D'autant plus que le programme reflète de manière bien
imparfaite l'étendue de ses talents. Cinq airs d'opéra, soit
une petite demi-heure sur plus de cinq heures de musique, c'est un peu
court pour celle qui, de Vienne à Salzbourg, porta haut les couleurs
de Donna Anna, Pamina, la Comtesse ou Sophie, portraits magnifiques qui
font ici cruellement défaut.
Le projecteur se braque alors sur le répertoire sacré
et le domaine de la mélodie avec en fil rouge, d'un côté
comme de l'autre, Mozart. Evidemment. Le compositeur reste indissociable
de la cantatrice ; leurs noces lyriques furent célébrées
par Gabriel Dussurget durant une vingtaine d'années au festival
d'Aix. Mais pourquoi se montrer aussi exhaustif ? La Messe du couronnement
(KV 317) est reproduite dans son intégralité, alors que
mis à part l'Agnus Dei, la soprano a peu l'occasion d'intervenir
seule. Idem pour Les Vêpres solennels d'un confesseur (KV
339) ou, dans une moindre mesure, l'Ode pour la fête de Sainte Cécile
de Georg Friedrich Haendel. Et que dire de la Fantaise en ut mineur
de Ludwig van Beethoven qui fait la part belle au piano et à l'orchestre
pour ne concéder à la fin que cinq minutes au choeur ? L'oeuvre
en dure dix-huit au total. On suppose que ceux qui achètent ce genre
de recueil demandent à entendre l'interprète avant toute
autre chose. Dans ces conditions, l'intituler "L'art de Teresa Stich-Randall"
parait pour le moins mensonger et relève d'un certain mercantilisme.
Mais une fois passé le mouvement d'humeur, restent l'artiste
et le rayonnement inoubliable de sa voix. Il faut, pour en saisir l'éclat,
aborder par exemple la cantate "Praise of Harmony" en ouverture du troisième
volume. Peu importe l'accompagnement orchestral qui accuse l'âge
de l'enregistrement (1963), seules comptent la lumière aveuglante
du timbre, la pureté de l'aigu, les vocalises flûtées
qui font que le chant devient ramage. Les oeuvres religieuses sont toutes
ainsi marquées de cette alliance improbable de chair et d'esprit.
Les plus austères aussi - Bach bien sûr - s'illuminent, se
nimbent de grâce sans renoncer à leur intense recueillement.

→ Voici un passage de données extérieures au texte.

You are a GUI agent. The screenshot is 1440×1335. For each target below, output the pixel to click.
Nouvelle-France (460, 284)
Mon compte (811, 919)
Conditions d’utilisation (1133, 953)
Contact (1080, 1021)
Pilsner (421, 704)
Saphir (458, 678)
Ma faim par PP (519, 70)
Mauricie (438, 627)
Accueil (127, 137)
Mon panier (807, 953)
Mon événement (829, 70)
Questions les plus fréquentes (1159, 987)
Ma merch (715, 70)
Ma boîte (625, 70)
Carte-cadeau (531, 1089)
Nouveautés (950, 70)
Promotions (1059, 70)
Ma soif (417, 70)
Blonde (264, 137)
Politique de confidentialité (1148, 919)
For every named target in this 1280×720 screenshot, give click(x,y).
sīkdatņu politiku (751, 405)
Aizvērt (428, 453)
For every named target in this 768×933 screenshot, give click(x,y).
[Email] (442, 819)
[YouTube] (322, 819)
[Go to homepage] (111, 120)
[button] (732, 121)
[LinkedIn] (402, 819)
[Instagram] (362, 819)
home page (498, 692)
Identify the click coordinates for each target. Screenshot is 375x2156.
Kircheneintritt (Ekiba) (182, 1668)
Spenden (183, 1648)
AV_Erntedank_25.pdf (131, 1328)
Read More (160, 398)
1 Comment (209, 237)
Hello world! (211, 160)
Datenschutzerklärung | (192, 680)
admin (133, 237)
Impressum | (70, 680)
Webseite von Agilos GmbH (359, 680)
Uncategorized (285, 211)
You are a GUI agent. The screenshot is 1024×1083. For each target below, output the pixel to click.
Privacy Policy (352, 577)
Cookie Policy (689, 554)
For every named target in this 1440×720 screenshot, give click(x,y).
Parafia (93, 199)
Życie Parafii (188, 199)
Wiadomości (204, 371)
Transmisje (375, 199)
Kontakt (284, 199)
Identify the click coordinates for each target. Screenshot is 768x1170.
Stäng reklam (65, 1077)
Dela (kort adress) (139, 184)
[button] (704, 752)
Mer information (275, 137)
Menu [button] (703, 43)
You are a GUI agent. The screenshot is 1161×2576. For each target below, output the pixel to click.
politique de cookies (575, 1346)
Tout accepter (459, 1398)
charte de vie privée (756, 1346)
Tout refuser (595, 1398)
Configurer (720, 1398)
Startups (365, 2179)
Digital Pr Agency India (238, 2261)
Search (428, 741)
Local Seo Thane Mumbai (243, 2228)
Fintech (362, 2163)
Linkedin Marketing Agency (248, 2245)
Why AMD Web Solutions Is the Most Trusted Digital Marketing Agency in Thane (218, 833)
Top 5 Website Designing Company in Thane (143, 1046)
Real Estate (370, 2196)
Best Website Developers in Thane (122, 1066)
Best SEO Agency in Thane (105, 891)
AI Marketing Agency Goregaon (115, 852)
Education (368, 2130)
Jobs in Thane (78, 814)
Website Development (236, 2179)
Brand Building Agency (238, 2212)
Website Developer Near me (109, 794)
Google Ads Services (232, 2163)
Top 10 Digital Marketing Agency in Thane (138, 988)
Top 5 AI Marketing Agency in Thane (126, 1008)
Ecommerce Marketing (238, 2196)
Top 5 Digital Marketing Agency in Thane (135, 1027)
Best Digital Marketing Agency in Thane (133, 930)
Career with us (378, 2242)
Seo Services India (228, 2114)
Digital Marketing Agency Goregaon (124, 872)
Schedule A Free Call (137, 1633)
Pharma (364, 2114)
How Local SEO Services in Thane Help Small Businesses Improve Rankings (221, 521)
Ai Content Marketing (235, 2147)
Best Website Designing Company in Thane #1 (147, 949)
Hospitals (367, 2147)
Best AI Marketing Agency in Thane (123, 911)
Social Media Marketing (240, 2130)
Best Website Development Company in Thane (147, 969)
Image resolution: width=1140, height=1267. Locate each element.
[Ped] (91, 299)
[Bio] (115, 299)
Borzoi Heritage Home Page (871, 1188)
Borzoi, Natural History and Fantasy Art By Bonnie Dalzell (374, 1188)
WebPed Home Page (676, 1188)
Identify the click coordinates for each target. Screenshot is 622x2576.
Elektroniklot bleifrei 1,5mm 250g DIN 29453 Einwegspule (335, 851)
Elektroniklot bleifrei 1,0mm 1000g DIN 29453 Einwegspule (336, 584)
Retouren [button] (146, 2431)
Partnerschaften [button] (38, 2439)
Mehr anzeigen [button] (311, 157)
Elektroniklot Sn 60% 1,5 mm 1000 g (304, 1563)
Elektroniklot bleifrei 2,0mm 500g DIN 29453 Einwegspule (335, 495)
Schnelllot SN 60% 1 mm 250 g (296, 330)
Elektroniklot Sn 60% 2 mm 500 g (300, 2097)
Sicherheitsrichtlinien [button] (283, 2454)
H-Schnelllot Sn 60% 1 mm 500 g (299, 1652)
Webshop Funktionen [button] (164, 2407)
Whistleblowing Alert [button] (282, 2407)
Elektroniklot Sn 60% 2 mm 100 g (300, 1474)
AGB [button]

La ligne, droite, tendue, arc-boute jusqu'aux récitatifs. Le son,
unique, irradie, qu'il s'élève seul ou qu'il se fonde dans
la masse chorale.
Une même intensité anime le répertoire mélodique.
L'interprétation s'épanouit dans un fervent Du Bist die
Ruhe de Franz Schubert, culmine, en fin de course, avec les Vier
Letzte Lieder de Richard Strauss où, porté par la direction
attentive de Laszlo Somogyi, l'instrument déploie sa radieuse beauté
et, frissonnant d'émotion contenue, pare avec délicatesse
le ciel straussien des couleurs du soleil couchant.
Finalement, ce sont les airs d'opéra qui déçoivent.
L'air de Violetta, en premier, révèle les limites de la musicienne
et de la comédienne. La courtisane se désincarne dans Ah
fors'è lui - la cavatine s'accommode mal d'un tel vibrato
- retrouve un semblant de crédibilité lors du tempo di
mezzo avant d'emmêler les vocalises du Sempre Libera,
d'oser des effets de poitrine dont la vulgarité surprend, et d'escamoter
la contre note finale. "Depuis le jour" manque d'exaltation ; "Vissi d'arte"
débarrassé de son pathos, dilué dans des arpèges
de harpe, prend des allures de romance à l'étoile. Plus étonnant,
le "Per pietà" de Fiordiligi souffre aussi d'un défaut de
dynamique. Mozart pourtant, le terrain est d'élection. Mais l'héroïne
de Così Fan Tutte affiche une placidité déconcertante,
s'affranchit à tort de la tension qui devrait marquer son combat
entre constance et infidélité. Seule Ariane, abandonnée
sur son rocher à Naxos, touche à l'extase.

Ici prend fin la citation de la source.